医療統計Ⅰは診療情報管理士認定試験の出題科目です。診療情報管理士のテキストには「診療情報管理士は、診療記録を整理するだけでなく、そこに含まれる診療情報を活用し、 情報発信することを求められている。本章では診療記録に含まれる各種の情報を活用する 手段の一つとして、統計的方法による分析の基礎と視覚化の方法を学習する」と説明されています。
またこの科目で扱っている内容は、診療情報管理士の業務に限らず、社会的活用意義が高い分野です。講義では(1)医療や経営の意思決定が理解できる、(2)統計的分析に関する基本的な知識と技術を理解し活用できる、(3)パソコンを用いた統計分析ができる、という3つの到達目標を掲げ、統計分析を活用するための能力を養成することを目指しています。

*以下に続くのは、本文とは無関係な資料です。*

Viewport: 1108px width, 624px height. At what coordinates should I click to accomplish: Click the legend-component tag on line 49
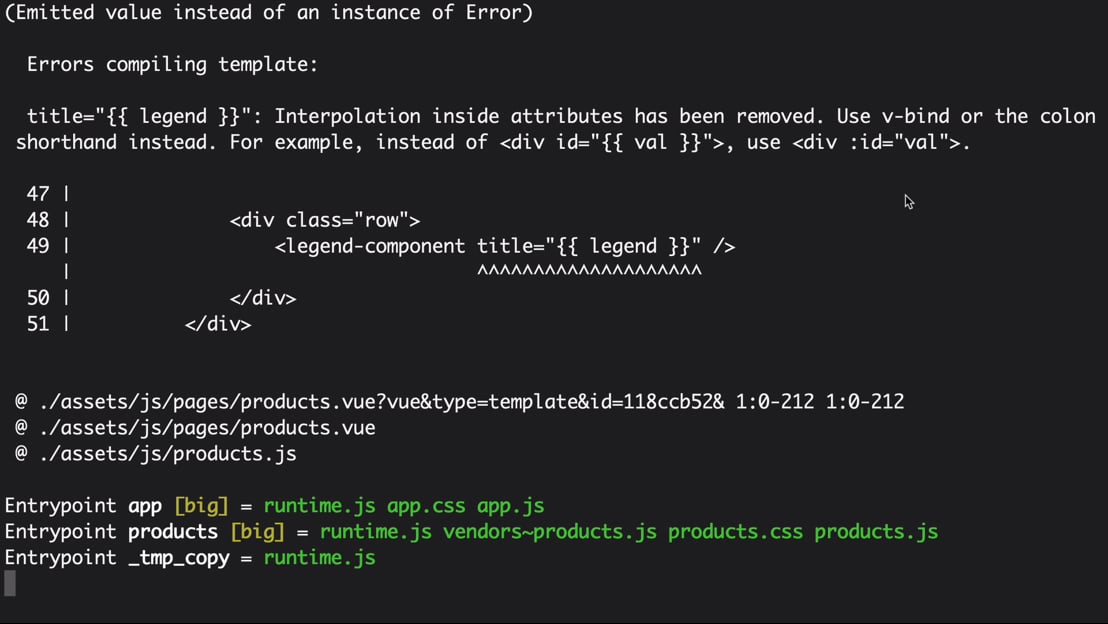pos(370,247)

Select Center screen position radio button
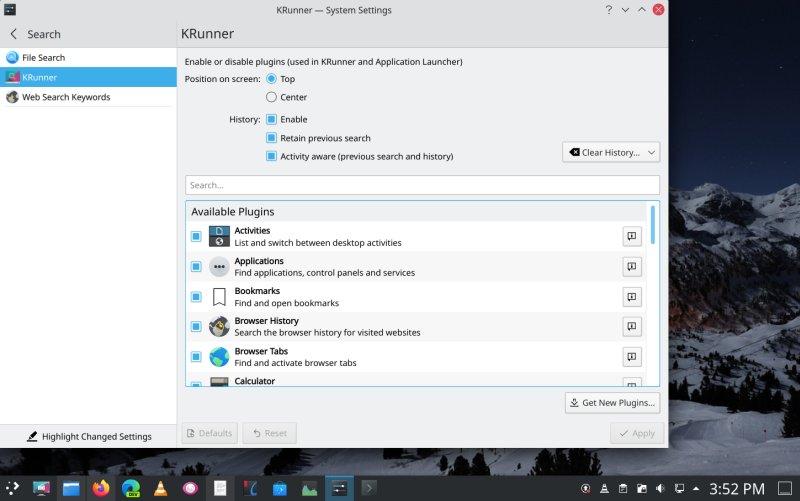(272, 97)
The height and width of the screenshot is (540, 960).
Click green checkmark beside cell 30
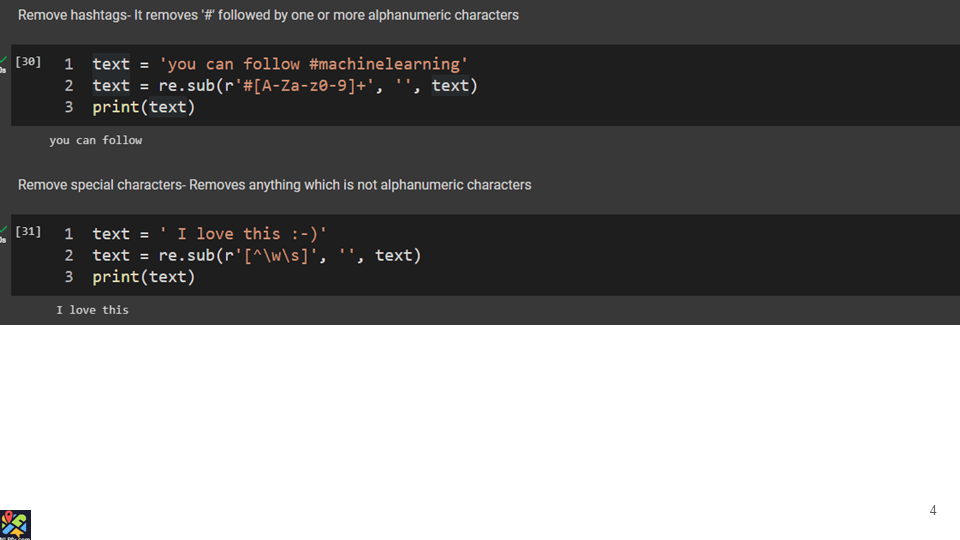click(x=4, y=61)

「医療統計I」は、診療情報管理士認定試験を受験するために必要な科目です。その内容は統計の理論が中心であり、理解するのは簡単ではありません。そこで、統計ソフトExcelを用いながら説明し、まずは直感的に理解してもらえるように工夫をしています。理解できないからといってあきらめずに、がんばって講義を聴いてほしいと思います。また、この授業の内容は、医療分野だけに当てはまるものではなく、統計学を利用しているあらゆる分野において共通しているものです。社会に出てから統計学が必要になったとき、この授業の内容を思い出してもらえたら幸いです。